Angela Davis writes, “Mass incarceration is not a solution to unemployment, nor is it a solution to the vast array of social problems that are hidden away in a rapidly growing network of prisons and jails.” Davis encourages us to imagine tax dollars used for prison being redirected to basic necessities such as food, shelter, and freedom to make communities secure. Angela Davis formed Critical Resistance, a national organization with local chapters, to build an international movement to challenge the belief that caging and controlling people makes us safe. —from the Stowe Center website.

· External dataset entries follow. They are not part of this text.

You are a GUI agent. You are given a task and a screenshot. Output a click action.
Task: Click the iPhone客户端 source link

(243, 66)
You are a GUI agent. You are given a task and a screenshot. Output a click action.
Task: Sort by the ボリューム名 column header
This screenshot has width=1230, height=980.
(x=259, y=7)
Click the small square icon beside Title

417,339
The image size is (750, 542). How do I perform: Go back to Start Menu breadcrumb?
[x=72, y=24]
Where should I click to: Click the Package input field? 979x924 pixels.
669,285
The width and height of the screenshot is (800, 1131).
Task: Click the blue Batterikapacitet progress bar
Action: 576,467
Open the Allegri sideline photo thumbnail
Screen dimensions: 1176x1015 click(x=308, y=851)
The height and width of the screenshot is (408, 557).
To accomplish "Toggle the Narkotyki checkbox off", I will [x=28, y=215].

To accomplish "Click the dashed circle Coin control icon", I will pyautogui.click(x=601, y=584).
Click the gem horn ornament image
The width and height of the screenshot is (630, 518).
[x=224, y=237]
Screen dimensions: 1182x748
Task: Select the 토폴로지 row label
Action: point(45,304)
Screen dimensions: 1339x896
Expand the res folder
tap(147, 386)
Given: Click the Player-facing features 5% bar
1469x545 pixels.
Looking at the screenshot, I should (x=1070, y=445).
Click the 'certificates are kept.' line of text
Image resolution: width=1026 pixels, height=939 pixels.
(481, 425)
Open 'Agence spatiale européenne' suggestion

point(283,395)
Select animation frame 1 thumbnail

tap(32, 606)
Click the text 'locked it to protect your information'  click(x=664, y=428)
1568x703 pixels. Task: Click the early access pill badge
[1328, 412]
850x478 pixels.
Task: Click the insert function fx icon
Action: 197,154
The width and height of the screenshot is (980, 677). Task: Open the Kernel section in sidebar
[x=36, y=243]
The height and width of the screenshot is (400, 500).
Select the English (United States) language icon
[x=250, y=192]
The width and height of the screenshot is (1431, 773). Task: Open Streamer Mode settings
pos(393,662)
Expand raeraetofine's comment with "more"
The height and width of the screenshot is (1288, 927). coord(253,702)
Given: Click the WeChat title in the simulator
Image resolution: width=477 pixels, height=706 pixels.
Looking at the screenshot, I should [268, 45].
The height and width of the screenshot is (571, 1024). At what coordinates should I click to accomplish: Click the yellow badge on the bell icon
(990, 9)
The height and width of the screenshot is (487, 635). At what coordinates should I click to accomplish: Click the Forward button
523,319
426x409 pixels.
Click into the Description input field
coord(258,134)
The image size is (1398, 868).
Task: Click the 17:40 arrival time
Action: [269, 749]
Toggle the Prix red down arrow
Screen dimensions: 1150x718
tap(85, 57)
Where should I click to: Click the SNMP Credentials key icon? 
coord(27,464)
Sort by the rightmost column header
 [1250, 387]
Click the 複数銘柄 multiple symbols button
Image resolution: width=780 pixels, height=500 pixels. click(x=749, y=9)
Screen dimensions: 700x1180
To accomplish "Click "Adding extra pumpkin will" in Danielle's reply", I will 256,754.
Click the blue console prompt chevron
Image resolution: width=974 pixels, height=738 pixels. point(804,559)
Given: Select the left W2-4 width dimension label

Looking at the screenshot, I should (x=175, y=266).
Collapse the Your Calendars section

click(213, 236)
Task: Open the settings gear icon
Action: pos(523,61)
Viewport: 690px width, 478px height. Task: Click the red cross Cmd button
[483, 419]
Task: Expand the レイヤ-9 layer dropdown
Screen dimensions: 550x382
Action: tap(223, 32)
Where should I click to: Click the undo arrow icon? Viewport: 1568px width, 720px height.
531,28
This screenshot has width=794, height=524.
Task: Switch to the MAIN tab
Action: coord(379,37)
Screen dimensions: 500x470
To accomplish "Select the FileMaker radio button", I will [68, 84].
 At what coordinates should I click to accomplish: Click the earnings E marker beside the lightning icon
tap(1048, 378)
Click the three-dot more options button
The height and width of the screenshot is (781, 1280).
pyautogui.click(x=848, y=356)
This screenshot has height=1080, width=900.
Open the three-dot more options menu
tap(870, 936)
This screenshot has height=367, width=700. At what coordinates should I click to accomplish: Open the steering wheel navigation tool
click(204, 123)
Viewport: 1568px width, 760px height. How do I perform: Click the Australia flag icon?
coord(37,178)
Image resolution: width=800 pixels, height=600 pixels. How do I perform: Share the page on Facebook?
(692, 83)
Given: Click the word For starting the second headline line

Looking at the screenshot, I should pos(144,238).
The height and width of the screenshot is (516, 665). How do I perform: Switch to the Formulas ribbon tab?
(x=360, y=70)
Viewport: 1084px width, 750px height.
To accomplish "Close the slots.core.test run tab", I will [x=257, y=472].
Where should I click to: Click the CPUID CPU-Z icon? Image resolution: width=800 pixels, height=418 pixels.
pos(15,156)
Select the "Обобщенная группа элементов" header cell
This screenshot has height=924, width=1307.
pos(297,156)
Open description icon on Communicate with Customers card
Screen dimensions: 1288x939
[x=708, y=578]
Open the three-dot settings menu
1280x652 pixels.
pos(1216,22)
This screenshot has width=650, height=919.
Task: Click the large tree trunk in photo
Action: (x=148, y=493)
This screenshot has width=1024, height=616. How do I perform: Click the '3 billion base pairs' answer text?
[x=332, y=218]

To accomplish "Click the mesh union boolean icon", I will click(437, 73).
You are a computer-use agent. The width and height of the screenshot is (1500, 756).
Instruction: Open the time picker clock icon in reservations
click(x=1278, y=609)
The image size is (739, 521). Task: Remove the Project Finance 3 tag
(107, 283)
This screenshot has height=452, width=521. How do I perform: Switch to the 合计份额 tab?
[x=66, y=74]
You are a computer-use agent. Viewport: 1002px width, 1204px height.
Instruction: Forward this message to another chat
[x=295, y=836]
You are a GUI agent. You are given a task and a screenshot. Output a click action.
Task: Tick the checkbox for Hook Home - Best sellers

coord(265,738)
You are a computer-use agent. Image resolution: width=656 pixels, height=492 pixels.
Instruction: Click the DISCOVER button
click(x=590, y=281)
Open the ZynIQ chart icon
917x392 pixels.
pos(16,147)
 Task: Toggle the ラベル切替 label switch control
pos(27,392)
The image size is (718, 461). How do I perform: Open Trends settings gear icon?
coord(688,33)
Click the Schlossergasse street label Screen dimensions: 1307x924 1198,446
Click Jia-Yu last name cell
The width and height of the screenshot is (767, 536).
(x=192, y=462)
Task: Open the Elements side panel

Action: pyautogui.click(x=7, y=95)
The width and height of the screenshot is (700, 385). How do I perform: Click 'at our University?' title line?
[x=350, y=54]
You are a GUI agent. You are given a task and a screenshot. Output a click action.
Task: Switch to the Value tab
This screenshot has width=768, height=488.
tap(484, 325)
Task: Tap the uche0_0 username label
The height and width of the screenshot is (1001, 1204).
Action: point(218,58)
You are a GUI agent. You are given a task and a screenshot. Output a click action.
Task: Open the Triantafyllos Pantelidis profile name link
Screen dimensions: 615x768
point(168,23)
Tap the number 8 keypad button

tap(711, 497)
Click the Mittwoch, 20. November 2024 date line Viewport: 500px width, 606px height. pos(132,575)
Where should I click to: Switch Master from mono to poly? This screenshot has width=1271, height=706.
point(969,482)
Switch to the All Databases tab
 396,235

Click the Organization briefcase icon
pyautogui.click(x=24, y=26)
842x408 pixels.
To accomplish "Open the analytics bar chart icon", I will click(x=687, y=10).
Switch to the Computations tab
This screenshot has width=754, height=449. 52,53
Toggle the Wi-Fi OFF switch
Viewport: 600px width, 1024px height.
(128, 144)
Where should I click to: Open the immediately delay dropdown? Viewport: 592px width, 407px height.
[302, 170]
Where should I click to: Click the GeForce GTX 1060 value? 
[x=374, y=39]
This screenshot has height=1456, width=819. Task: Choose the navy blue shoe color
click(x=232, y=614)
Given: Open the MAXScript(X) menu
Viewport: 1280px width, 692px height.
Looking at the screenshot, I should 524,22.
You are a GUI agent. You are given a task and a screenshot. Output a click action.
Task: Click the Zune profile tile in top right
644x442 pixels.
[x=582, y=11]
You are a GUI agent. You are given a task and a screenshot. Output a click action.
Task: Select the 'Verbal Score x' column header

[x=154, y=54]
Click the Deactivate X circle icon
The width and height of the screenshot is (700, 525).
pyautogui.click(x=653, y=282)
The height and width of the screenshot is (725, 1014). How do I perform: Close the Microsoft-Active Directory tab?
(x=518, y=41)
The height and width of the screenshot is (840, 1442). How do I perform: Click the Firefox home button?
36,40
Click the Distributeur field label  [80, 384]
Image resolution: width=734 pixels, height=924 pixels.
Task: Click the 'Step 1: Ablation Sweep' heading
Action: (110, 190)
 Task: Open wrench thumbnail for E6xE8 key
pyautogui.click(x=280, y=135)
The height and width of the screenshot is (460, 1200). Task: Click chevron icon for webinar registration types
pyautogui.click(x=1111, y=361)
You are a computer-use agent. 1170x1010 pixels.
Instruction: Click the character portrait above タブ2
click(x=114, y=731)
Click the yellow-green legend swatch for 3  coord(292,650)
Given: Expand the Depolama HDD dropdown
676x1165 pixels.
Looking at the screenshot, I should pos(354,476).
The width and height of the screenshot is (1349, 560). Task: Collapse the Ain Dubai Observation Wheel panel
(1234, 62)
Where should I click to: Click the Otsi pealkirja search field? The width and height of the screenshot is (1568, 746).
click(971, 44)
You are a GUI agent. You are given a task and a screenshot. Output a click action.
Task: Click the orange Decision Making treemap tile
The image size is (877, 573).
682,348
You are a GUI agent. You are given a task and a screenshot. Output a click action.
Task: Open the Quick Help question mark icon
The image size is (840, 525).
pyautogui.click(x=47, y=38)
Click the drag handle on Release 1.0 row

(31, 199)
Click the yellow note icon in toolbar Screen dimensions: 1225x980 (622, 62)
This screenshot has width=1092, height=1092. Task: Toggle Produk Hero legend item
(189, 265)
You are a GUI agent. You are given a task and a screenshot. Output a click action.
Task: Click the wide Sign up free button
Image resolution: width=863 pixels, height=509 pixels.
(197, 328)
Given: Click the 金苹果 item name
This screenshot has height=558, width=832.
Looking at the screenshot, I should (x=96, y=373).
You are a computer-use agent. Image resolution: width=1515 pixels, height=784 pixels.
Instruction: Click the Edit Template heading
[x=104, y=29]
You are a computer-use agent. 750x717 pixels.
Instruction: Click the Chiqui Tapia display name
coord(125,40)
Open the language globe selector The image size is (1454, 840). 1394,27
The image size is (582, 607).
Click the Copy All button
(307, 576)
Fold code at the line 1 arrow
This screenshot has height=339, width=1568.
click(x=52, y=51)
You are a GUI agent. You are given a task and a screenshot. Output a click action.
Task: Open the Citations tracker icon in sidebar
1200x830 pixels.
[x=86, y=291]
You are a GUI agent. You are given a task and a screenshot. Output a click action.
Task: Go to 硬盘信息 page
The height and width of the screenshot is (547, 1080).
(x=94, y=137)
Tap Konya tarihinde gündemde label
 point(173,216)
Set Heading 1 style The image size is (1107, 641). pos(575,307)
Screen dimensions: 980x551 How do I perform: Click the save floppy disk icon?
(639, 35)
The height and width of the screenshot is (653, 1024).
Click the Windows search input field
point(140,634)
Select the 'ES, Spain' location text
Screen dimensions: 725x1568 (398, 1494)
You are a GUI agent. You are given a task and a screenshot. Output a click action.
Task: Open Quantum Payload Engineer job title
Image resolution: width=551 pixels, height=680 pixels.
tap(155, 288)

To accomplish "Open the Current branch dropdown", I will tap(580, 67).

The Solitary Gardens, envisioned by activist and lead artist jackie sumell, are prison-cells-turned-garden-beds built out of the largest chattel slave crops— sugarcane, cotton, indigo, tobacco. “We grow those crops on site, harvest them, grind them down, and then add them to a natural lime, water and clay. Through a process of “tamping”, similar to building rammed earth homes, cob houses, or carbo-neutral building, we construct the walls of the Solitary Gardens illustrating the evolution of chattel slavery into mass incarceration. THE PROCESS is critical to transformation. It allows us as volunteers to engage in meaningful conversations about racial inequality, white supremacy and prison abolition. It allows US to process collectively.
As a result of this process The Solitary Gardens are “alive” and the walls change overtime, off-setting the footprint of prisons made of concrete and steel. As the garden beds mature, the prison architecture is overpowered by plant life, proving that nature—like hope, love, and imagination—will ultimately triumph over the harm humans impose on ourselves and on the planet.